Campbell, however, acknowledged that the authorities of the British Museum had agreed “to return the Benin Bronzes collection once the Edo Museum of West African Art, currently under construction in Benin City is completed.”
He gave this figure in a blog post titled “Germany to Return Some African Art to Nigeria” published on the website of Council for Foreign Relations (CFR), a US non-profit think-tank specialising in international affairs on Wednesday.
More than a century after British soldiers looted a collection of priceless artifacts from the Kingdom of Benin, some of the Benin bronzes are heading back to Nigeria – with strings attached.
Consequently, more than 1,000 of the bronzes are held at museums across Europe, with the most valuable collection at the British Museum in London despite that the federal government had canvassed the return of the artifacts since the country gained independence in 1960.
The Benin Dialogue Group (BDG) had struck a deal to return some of the most iconic pieces in the historic collection on a temporary basis to form an exhibition at the new Benin Royal Museum in Edo State within three years.
But in his blog post, Campbell wrote that the German Minister of Culture, Monika Grütters had announced plan to return hundreds of art objects to Nigeria.
Campbell, currently Ralph Bunche Senior fellow for Africa Policy Studies said the origin of the artifacts “is the Benin Royal Palace—located in Benin City situated in Southern Nigeria—looted and destroyed by the British in 1897.
“The Germans, however, were not in Edo and, presumably, the objects from there were looted objects purchased on the international art market and then donated to German museums.
“The German decision has raised pressure on London’s British Museum—which holds seven hundred pieces of the Benin Bronzes collection, more than any other museum—and other institutions to lend or return bronzes to Nigeria.
Perhaps, according to the former ambassador, as few as 50 pieces of the iconic artifacts remain in Nigeria at present after the looting of the Kingdom of Benin in 1897.

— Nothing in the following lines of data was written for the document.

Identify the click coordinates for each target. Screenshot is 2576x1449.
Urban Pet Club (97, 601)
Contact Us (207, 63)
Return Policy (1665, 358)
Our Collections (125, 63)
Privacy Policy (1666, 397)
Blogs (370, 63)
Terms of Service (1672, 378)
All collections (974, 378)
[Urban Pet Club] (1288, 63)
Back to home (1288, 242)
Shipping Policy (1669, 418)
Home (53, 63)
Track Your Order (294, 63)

He said: “Calls for the return of art acquired by Western countries during the colonial period is an old song. Some countries, especially where national identity is weak, see the return of art as a dimension of nation-building.”

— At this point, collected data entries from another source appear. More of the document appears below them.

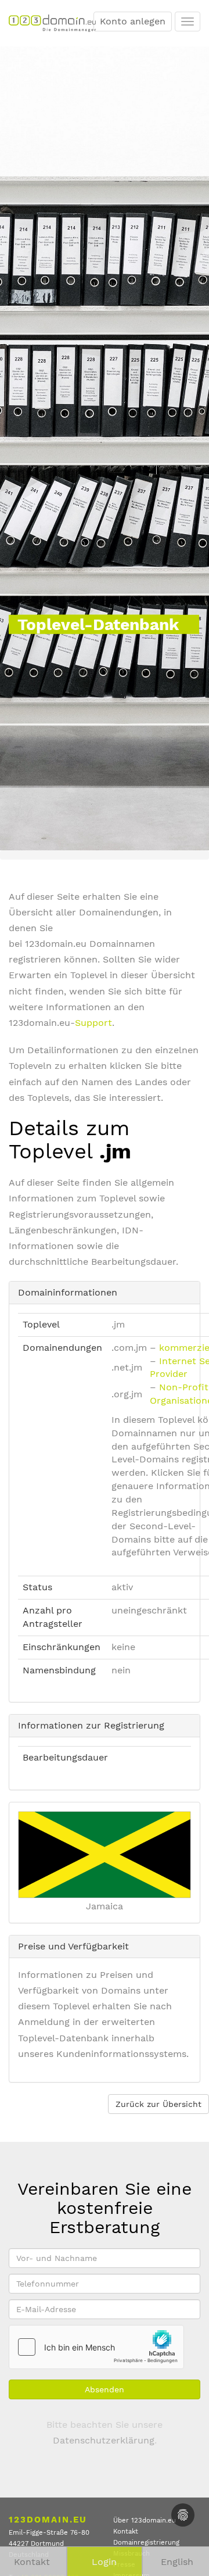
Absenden (104, 2389)
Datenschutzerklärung (103, 2440)
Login (104, 2561)
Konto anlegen (132, 21)
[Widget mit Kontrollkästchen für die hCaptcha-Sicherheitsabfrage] (96, 2347)
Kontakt (125, 2531)
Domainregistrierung (146, 2542)
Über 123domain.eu (144, 2520)
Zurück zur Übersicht (158, 2104)
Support (93, 1022)
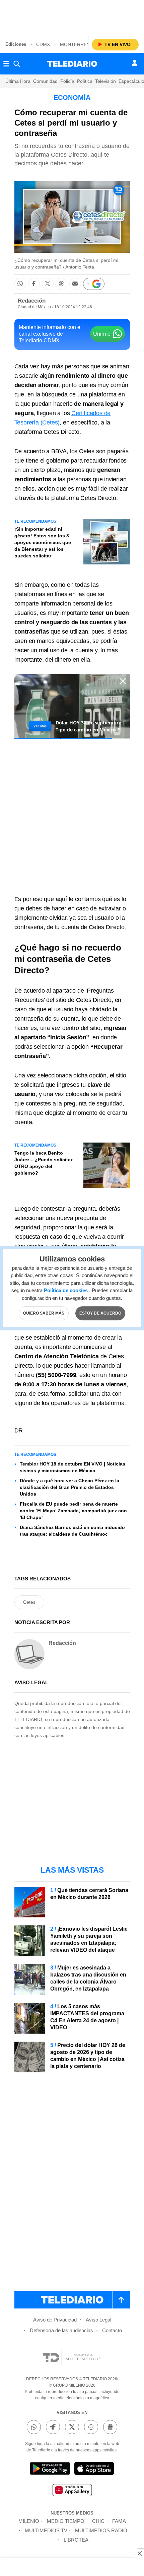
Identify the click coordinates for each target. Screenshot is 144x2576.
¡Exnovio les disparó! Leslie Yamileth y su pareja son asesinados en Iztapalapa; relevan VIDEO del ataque (89, 1939)
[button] (20, 284)
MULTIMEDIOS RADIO (101, 2530)
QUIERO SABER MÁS (43, 1313)
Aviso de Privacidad (55, 2320)
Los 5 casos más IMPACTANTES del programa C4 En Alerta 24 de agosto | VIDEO (87, 2017)
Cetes (29, 1602)
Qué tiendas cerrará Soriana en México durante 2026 (89, 1893)
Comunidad (45, 81)
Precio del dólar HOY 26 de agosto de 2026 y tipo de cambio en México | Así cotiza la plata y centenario (87, 2055)
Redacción (32, 301)
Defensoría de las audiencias (61, 2330)
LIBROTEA (76, 2540)
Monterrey (75, 44)
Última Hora (17, 81)
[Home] (72, 63)
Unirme (102, 334)
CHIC (98, 2521)
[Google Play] (50, 2469)
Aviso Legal (98, 2320)
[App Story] (94, 2469)
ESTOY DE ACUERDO (100, 1313)
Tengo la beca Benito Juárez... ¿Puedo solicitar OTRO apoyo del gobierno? (43, 1163)
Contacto (112, 2330)
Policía (67, 81)
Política (84, 81)
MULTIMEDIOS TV (46, 2530)
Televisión (105, 81)
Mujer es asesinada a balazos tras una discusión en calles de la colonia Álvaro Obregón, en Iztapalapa (88, 1978)
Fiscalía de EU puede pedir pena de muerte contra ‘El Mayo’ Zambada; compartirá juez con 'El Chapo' (73, 1510)
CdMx (43, 44)
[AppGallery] (72, 2491)
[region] (72, 16)
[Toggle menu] (6, 63)
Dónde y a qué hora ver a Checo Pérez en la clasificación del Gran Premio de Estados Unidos (69, 1487)
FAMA (119, 2521)
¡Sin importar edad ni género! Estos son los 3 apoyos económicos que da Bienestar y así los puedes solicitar (42, 542)
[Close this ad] (139, 2553)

Since the nineteenth century, the former US envoy noted that the Greeks had agitated for the British return of the Parthenon sculptures (the “Elgin Marbles”).
He added that the Greek perspective “takes for granted that the art produced in a particular locale uniquely belongs to the people who live there now, hence the importance of its physical repatriation.

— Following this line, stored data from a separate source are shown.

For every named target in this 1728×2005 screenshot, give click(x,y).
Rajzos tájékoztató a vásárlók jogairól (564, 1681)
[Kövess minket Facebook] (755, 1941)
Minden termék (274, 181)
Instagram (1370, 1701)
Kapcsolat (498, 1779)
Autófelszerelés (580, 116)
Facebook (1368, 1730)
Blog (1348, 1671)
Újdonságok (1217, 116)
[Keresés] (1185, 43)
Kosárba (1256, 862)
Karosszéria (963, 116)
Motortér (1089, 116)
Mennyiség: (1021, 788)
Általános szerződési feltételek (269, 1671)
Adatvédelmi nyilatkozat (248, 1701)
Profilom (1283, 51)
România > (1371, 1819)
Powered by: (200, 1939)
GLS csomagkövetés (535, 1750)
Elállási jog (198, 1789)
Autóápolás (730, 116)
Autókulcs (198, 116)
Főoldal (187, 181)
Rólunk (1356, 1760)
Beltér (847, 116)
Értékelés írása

“Another perspective is that art belongs to humanity as a whole. What matters in that case is the art’s accessibility to all who wish to see and study it and its conservation and security, not its physical location.
“An issue with respect to the return of African art to Africa has been the lack of places where it could be exhibited, stored securely, and curated. That appears to be changing. The Edo Museum is designed to be a world-class facility.”
However, Campbell observed that the museum was located in “a poor, increasingly unstable country. Where sustainable funding will come from or how security of the art can be maintained is unclear.
“The sponsors of the Edo Museum are looking toward rotating exhibits of artwork to be borrowed from European and American collections and then returned.
“Such an approach might satisfy those who see the art as a badge of their ethnic or national identity and those who see the art as belonging to all of humanity.”